The results come from researchers broadening the scope of their analytics to include coding skills across five major job categories:

– Information Technology (IT) worker
– Data Analysts
– Artists and designers
– Engineers
– Scientists

One of the fields where coding is becoming increasingly popular (and necessary) seems to be in anything that has to do with biology.

The National Institute of Health in the US has been rooting for skills and training such as coding to be added to biomedical graduate training since 2015, however, it unfortunately hasn’t reorganized its grant priorities to require these kills just yet. Aside from specialized computational biology and bioinformatics programs, very few biology graduate programs require coding classes.

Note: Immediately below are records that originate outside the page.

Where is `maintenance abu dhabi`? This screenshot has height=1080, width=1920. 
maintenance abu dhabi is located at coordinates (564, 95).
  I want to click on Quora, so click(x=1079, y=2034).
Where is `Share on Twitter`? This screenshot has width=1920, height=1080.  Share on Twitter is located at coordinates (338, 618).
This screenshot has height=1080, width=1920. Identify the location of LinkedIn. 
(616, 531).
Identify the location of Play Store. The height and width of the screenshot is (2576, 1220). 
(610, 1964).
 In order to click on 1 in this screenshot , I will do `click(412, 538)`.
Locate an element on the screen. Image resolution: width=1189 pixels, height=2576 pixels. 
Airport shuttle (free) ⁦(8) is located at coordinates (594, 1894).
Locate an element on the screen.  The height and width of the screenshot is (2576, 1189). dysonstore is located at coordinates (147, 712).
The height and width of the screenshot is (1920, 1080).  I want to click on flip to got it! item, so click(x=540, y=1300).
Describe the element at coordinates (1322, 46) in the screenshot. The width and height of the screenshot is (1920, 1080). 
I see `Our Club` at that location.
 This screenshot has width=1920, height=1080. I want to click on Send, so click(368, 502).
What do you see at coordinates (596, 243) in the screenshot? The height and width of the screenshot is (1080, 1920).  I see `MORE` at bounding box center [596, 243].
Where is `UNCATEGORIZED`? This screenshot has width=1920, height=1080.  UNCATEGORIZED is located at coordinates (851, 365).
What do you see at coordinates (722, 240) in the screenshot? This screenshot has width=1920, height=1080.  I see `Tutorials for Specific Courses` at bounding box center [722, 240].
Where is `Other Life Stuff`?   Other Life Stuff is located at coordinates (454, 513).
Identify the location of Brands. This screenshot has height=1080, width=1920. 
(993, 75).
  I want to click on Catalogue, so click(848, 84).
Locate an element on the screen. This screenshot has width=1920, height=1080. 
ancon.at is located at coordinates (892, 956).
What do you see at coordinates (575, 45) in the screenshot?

In the meantime, there is an increasing number of scientists who find that automating data analysis could hugely help optimize their work. Typically, they’d ask programmers for help in doing this, but since this option involves a long drawn process and is limiting, a lot of them have decided to take on the challenge and learn coding by themselves, either signing up to online or presencial courses or simply using YouTube tutorials or googling all their questions to learn the trick.

Biologists seem to agree that coding is not only a core skill that helps get basic biology work done, but it also teaches scientists to analyse and solve problems in different and new ways. Whilst scientist seem to realize coding is core to their career, they will have to fend for themselves until the topic becomes integrated in basic biology undergraduate and postgraduate studies.